▸ **Task to carry out**:
Your response should contain each line of the data that includes "beside".

- - -

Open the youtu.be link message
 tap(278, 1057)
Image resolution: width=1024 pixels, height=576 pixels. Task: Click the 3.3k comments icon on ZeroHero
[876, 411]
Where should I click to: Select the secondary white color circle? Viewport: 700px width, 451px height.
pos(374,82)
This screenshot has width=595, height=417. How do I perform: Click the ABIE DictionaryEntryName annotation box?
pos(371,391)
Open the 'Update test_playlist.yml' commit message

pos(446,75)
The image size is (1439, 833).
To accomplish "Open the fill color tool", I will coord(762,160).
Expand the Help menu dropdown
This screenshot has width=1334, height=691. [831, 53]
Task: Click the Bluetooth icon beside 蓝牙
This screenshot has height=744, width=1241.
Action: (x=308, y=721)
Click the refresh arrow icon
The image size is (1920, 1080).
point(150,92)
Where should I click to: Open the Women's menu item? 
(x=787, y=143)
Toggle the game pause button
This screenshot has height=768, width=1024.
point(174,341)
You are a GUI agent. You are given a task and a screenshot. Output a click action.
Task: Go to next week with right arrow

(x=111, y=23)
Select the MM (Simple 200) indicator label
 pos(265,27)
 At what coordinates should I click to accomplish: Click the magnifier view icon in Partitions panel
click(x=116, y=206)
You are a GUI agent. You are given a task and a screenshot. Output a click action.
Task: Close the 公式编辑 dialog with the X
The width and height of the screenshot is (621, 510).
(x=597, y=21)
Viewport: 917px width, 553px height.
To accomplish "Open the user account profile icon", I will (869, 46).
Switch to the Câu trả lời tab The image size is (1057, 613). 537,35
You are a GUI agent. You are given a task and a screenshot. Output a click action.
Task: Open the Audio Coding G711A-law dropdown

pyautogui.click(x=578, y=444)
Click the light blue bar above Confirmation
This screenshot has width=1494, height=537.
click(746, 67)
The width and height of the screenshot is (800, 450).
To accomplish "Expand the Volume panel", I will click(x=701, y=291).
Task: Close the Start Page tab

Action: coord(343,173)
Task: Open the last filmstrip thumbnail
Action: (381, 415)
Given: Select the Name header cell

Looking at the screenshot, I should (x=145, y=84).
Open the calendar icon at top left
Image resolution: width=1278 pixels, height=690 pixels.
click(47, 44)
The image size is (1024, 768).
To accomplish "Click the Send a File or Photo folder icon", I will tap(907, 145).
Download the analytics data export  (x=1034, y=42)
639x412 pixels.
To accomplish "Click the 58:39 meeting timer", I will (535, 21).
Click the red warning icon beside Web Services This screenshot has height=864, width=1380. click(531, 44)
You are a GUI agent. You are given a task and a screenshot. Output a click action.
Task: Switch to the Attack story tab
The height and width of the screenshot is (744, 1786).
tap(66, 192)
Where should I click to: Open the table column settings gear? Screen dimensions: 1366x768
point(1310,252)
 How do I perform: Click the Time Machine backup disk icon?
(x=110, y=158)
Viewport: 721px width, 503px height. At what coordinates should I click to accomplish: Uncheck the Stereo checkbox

- - -

▸ **Solution to the exercise**:
Task: Click the Bluetooth icon beside 蓝牙
Click the red warning icon beside Web Services This screenshot has height=864, width=1380. click(531, 44)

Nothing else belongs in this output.